In Luther v. Countrywide Financial Corp., No. B222889, 2011 WL 1879242 (Cal. App. 2d Dist. May 18, 2011), the California Court of Appeal for the Second District reversed the dismissal of a class action asserting a claim under Section 11 of the Securities Act of 1933 (“Securities Act”), 15 U.S.C. § 77k. The trial court had sustained a demurrer on the ground that the court lacked jurisdiction by operation of the federal Securities Litigation Uniform Standards Act of 1998 (“SLUSA”). The Court of Appeal interpreted SLUSA to establish exclusive federal court jurisdiction only over “covered class actions” that involve a defined “covered security.” Because the securities in this case did not fit within that definition, the Court held, the state court had concurrent jurisdiction over the case. The Luther decision draws a fine distinction in SLUSA between class actions that may be removed to federal court and class actions as to which the federal courts have exclusive jurisdiction, thereby distinguishing decisions from other jurisdictions that appeared, at least on their face, to reach a contrary conclusion.  

In Luther, investors who had purchased mortgage-backed securities from Countrywide Financial Corporation (“Countrywide”) filed a class action complaint in California Superior Court against Countrywide and certain of its officers alleging that they made false and misleading statements in registration statements and prospectus supplements related to the securities they had purchased. Plaintiffs’ complaint was based exclusively on alleged violations of the Securities Act.

The Securities Act, as originally enacted, provided for concurrent jurisdiction in state and federal courts and barred removal of claims filed in state court. In 1998, in an attempt to address perceived abuses in securities class actions, Congress enacted SLUSA to, among other things, amend the Securities Act to vest federal courts with exclusive jurisdiction over certain Securities Act class actions. Defendants demurred to the complaint by invoking SLUSA, arguing that the state court lacked jurisdiction because plaintiffs’ lawsuit was a “covered class action” over which the federal courts had exclusive jurisdiction. The California Superior Court for the County of Los Angeles sustained the demurrer.
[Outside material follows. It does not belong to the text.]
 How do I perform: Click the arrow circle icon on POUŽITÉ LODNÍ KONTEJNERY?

The Court of Appeal reversed. The Court began by observing that in order for a class action to be subject to exclusive federal jurisdiction under SLUSA, it must be a “covered class action” and implicate a “covered security.” To support its conclusion, the Court examined the language of Section 22(a) of the Securities Act, 15 U.S.C. § 77v(a), which states:  

The district courts of the United States and the United States courts of any Territory shall have jurisdiction of offenses and violations under [the Securities Act] and under the rules and regulations promulgated by the Commission in respect thereto, and, concurrent with State and Territorial courts, except as provided in Section 16 [15 USC § 77p] of this title with respect to covered class actions . . . .
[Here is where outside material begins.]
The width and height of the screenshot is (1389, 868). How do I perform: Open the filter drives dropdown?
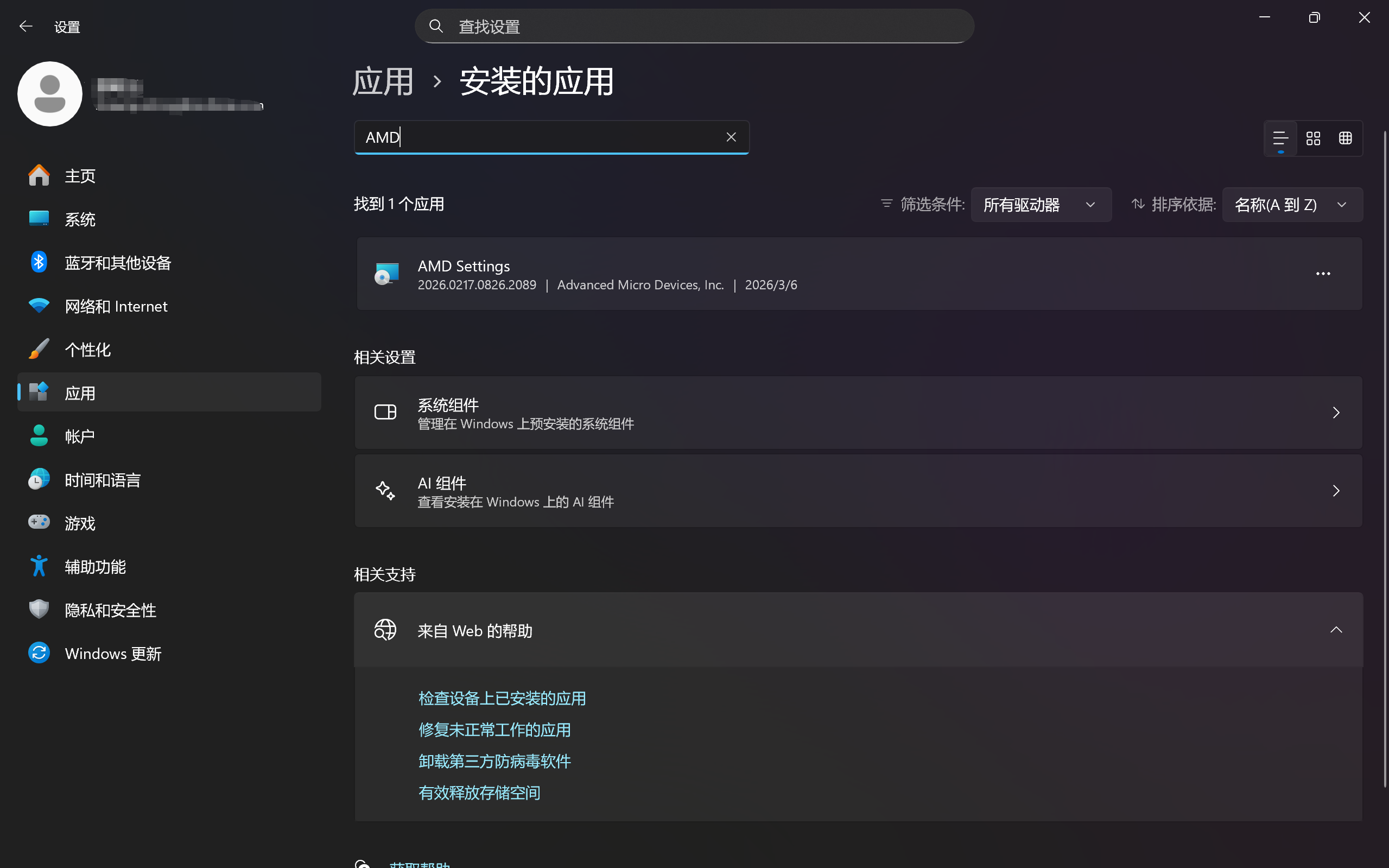(x=1041, y=205)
Applying the rules of statutory construction, the Court then noted that Section 22 (i) does not say that there is an exception to concurrent jurisdiction for all covered class actions; (ii) references Section 16 in its entirety (which requires both a “covered class action” and a “covered security” for exclusive federal jurisdiction); and, (iii) reading the statute as a whole, Section 16 specifies that a lawsuit must involve a “covered security” for it to be removable to federal court. On this basis, the Court reasoned that:  

[n]othing . . . in section [16] describes this case, and . . . nothing in section [16] puts this case into the exception to the rule of concurrent jurisdiction . . . the fact that the case is not precluded and can be maintained, but cannot be removed to federal court if it is filed in state court, tells us that the state court has jurisdiction to hear the action.
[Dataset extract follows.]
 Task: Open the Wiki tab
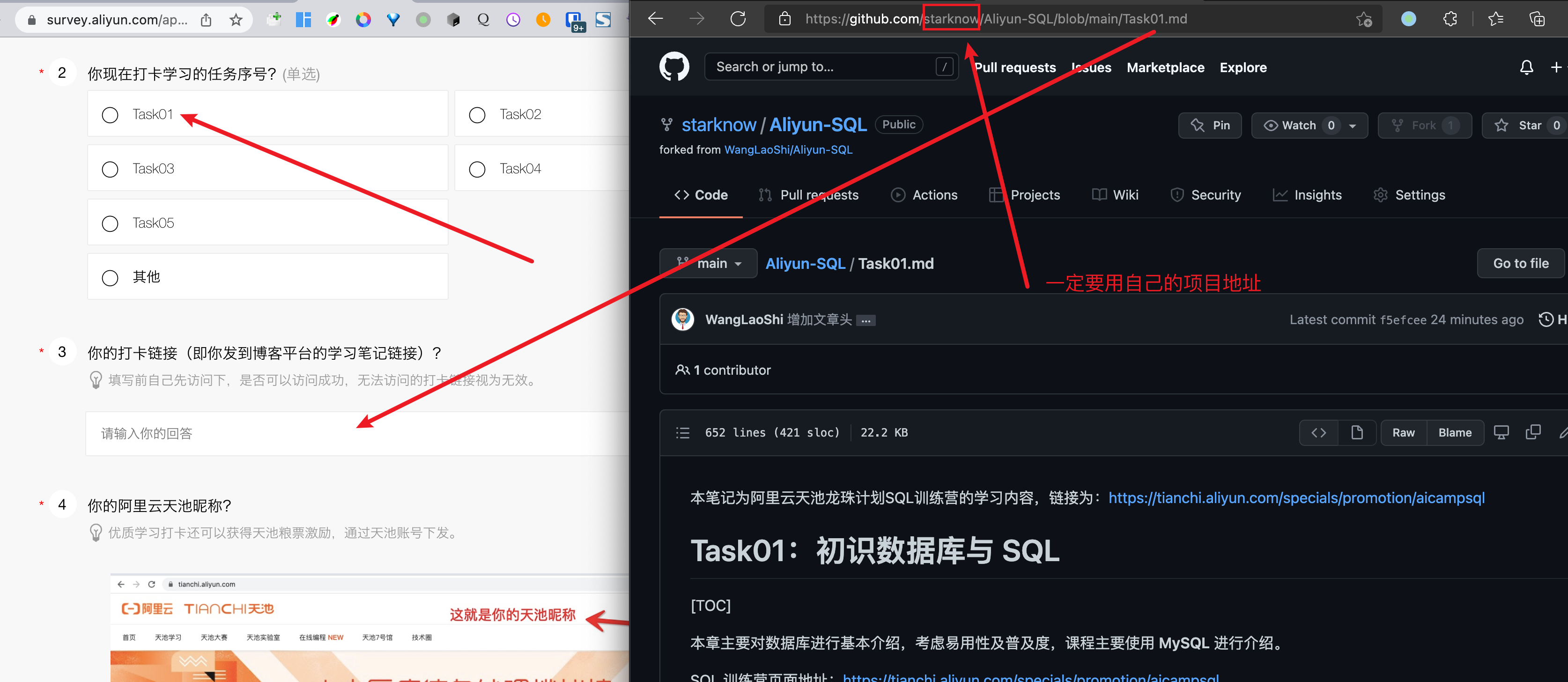(1115, 195)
Although defendants cited dicta from several federal district court decisions that supported their argument that all “covered class actions” are subject to exclusive federal jurisdiction (see, e.g., Knox v. Agria Corp., 613 F. Supp. 2d 419 (S.D.N.Y. 2009)), the Court of Appeal distinguished each because they all involved “covered securities” and concerned removal jurisdiction. The Court also countered by citing contrary authorities.

The Court recognized that that “SLUSA was enacted to stem the shift from federal to state courts and to prevent certain State private securities class action lawsuits alleging fraud from being used to frustrate the objectives of” the Private Securities Litigation Reform Act of 1995. Nonetheless, the Court held, “an intent to prevent certain class actions does not tell us that this class action, or all securities class actions must be brought in federal court.”

In Luther, the parties did not dispute that the action was a “covered class action” which did not concern a “covered security.” Under the Court of Appeal’s interpretation of SLUSA, this was dispositive for purposes of the exclusivity of federal jurisdiction.